Hi All - I am trying to parse the following text out of a field with data like the following...
I need to extract any code that either has 1 or 2 text characters followed by at least 4 numeric characters.
So below in this case it would be 'BU18292' or 'H4484' (anything bolded)
BU18292 - Integration Project
BU18292 - Restructuring Expenses
FINA - Integration - Finance - FINA - Integration - Finance
OAA - H4484 - Restructuring/Transaction Expenses
GK_Lab - H4484 - Dept for Dev of New Products
I am trying to use the Regex tool with parsing but am kind of stuck. Haven't used it in awhile.
Thanks in advance for your help!
Solved!
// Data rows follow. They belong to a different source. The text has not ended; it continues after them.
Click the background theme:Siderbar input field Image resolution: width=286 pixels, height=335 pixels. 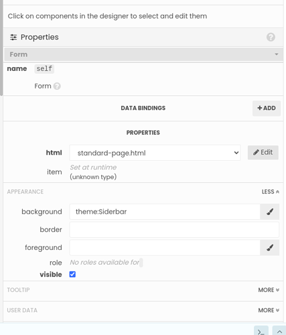point(165,212)
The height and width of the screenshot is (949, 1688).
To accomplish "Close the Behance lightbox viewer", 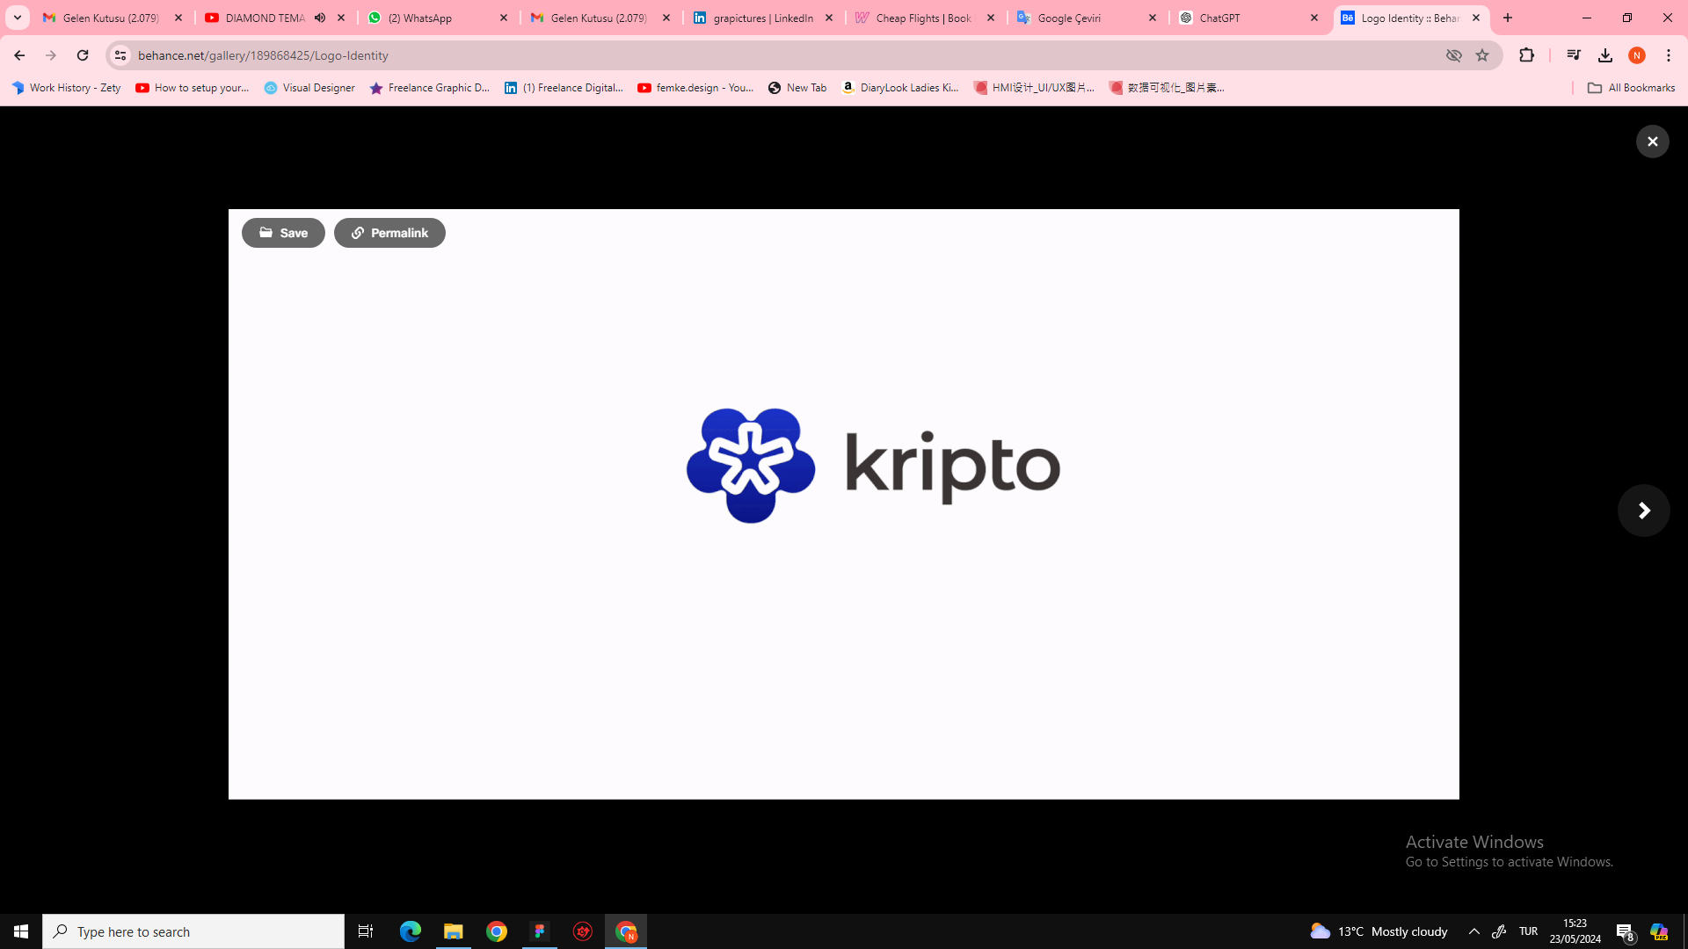I will (1652, 141).
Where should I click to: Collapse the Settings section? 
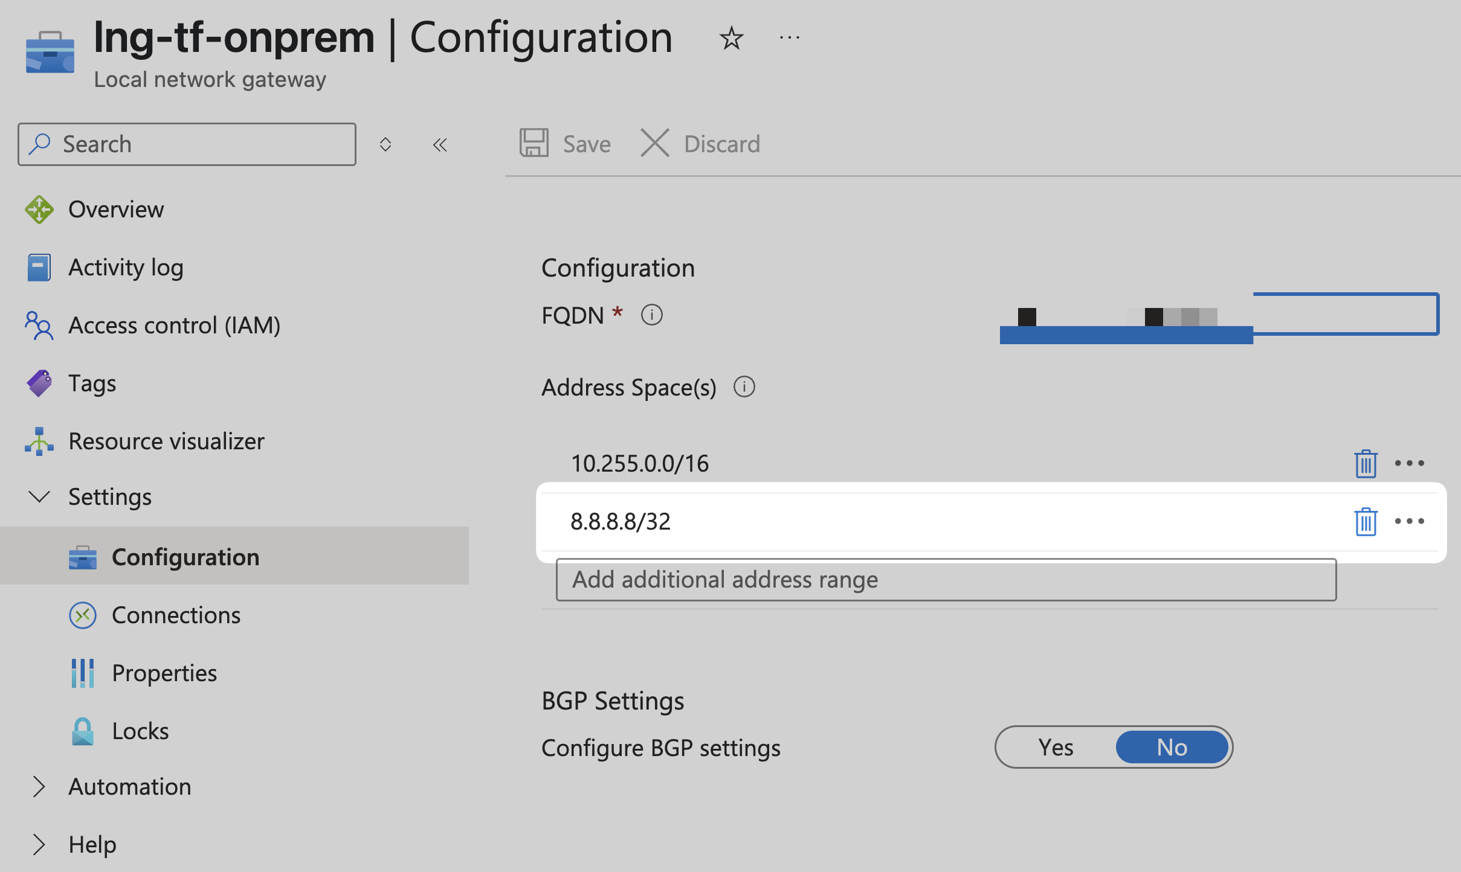click(40, 497)
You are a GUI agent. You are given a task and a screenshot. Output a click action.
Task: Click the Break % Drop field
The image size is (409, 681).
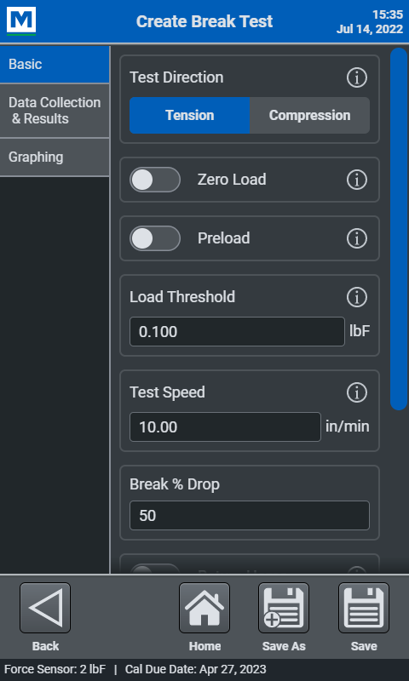pyautogui.click(x=250, y=516)
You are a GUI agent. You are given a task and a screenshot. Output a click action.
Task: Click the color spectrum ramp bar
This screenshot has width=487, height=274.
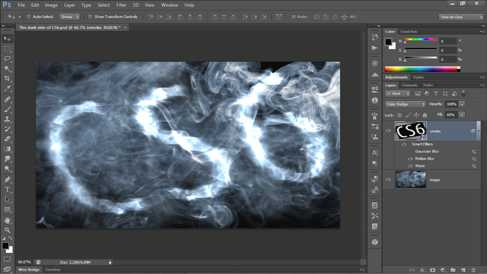click(x=422, y=69)
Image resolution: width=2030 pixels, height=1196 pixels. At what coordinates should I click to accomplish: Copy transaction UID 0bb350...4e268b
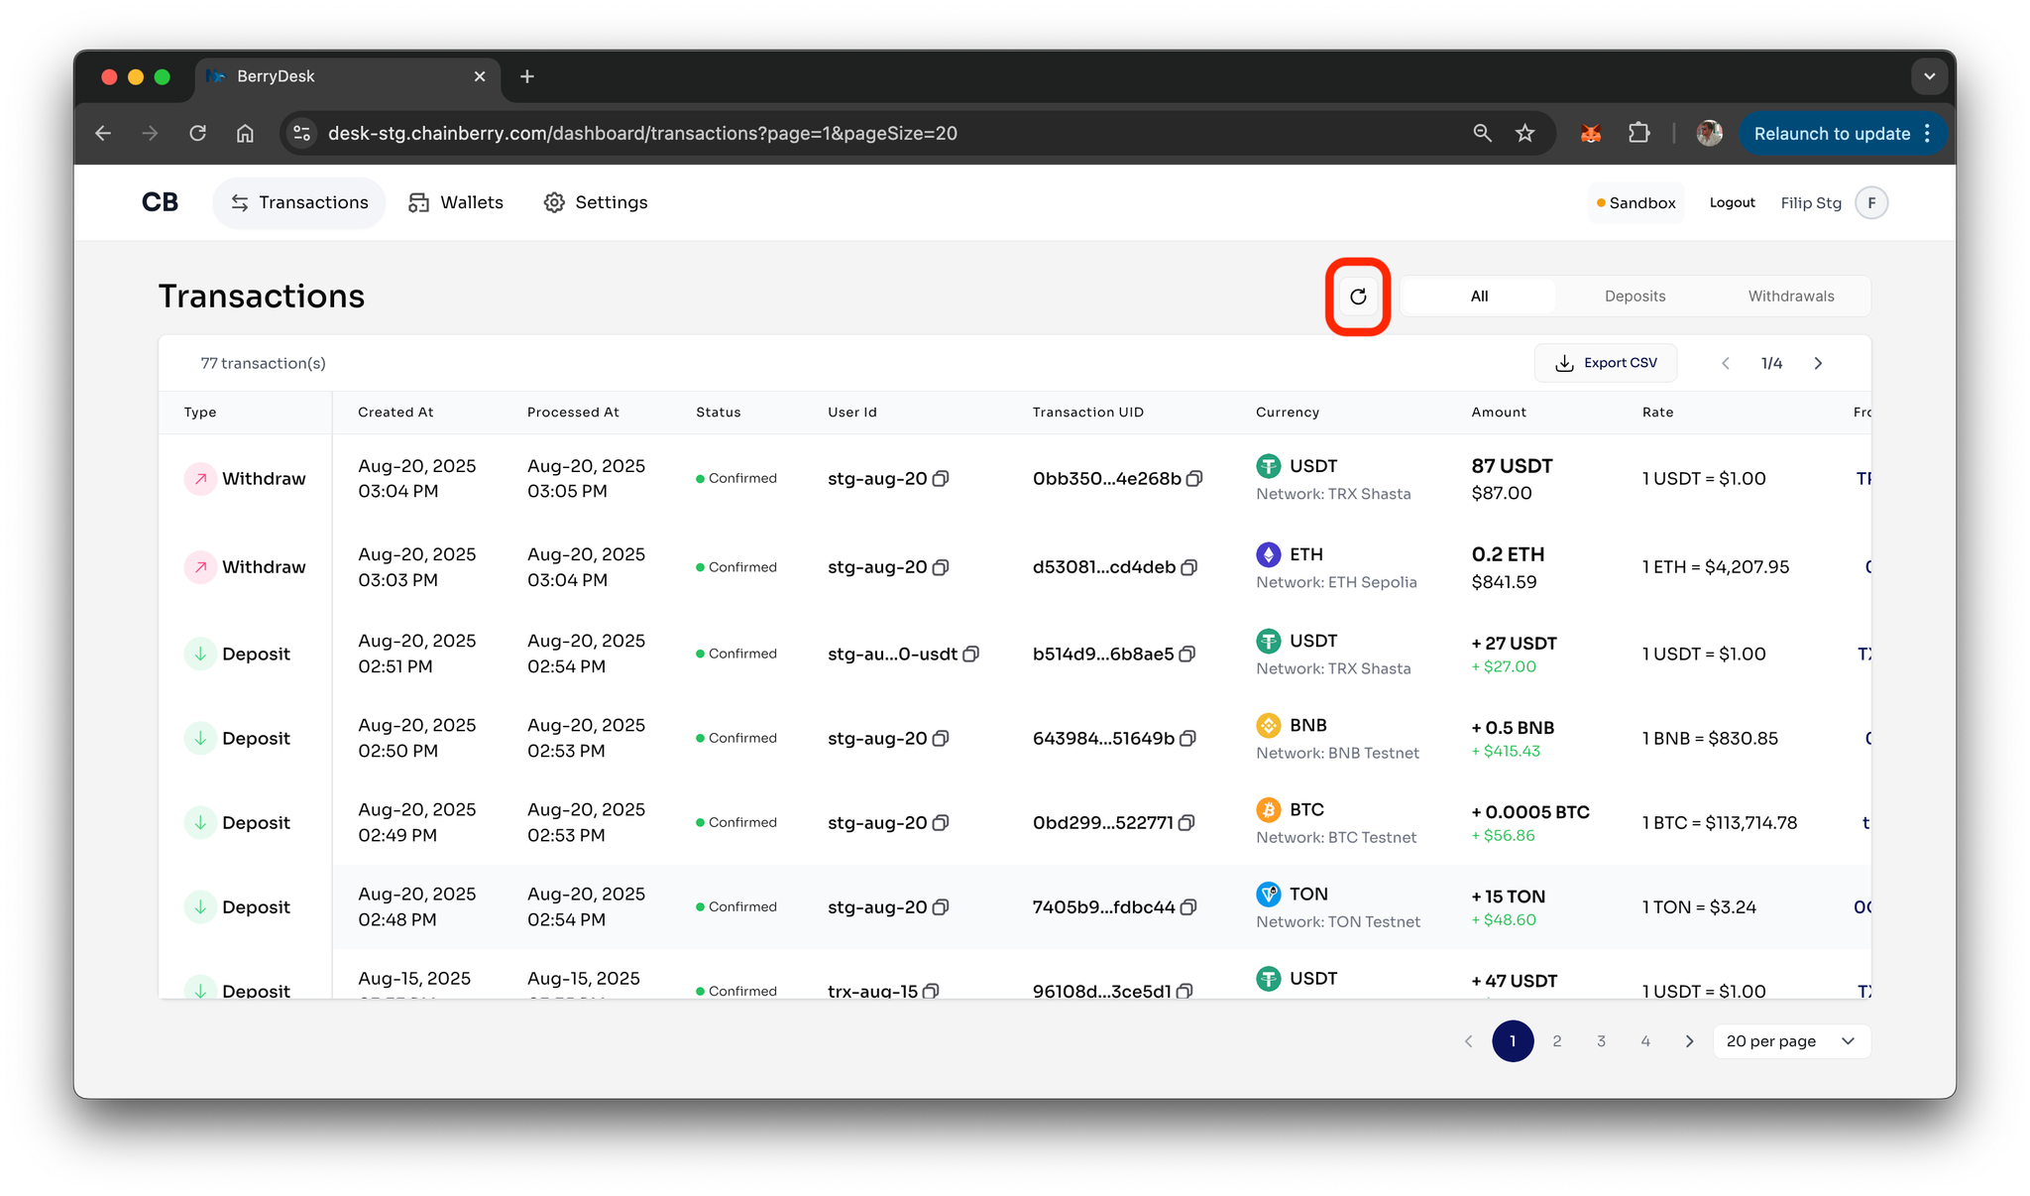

Go to Solution.
Hi @cp2019
Try (\u{1,2}\d{4,})
This will look for 1 or 2 Uppercase Characters immediately followed by 4 or more digits (if you untick Case Insensitive)
Hope that helps
Ollie
Hi @cp2019
A little late to the party, but this is another code that will work.
(\S*\d{4,})
If this solves your issue please mark the answer as correct, if not let me know!
Thanks!
Phil
Hi @echuong1
\w includes numbers and underscores so BU1654 or 876524 would both be parsed by that RegEx
Now that I think about this more, this code will cover you better without the need to caps or it being dependent on spaces. Adding in a quantifier to limit the non-white space to 2 will ensure that you always get two digits regardless of whether its a special character text or capital/lowercase letter.
(\S{1,2}\d{4,})
Thanks!
Phil
Thank you, I used this and works perfectly. Much appreciation to you and everyone else here. I'll mark this as the solution to account for the case sensitivity/whitespace aspect.
@Maskell_Rascal respectfully, I think using \S in this instance is too broad of a choice. If it's a free text field, it parses the desired parts, but it would also parse a lot of undesired strings: '-*9872' or '981762192834' or '1.8763' would all be parsed.
If case sensitivity is an issue, then you could use \u and tick 'Case Insensitive' (as it is by default) or you could use [a-zA-Z].
However, this was all under the assumption that @cp2019 just wanted strings of the form 1/2 letters (unaccented?) followed by 4+ digits
@OllieClarke I agree. I was only giving an alternative solution to cover a more broad range of scenarios if needed. Your original solution works perfectly!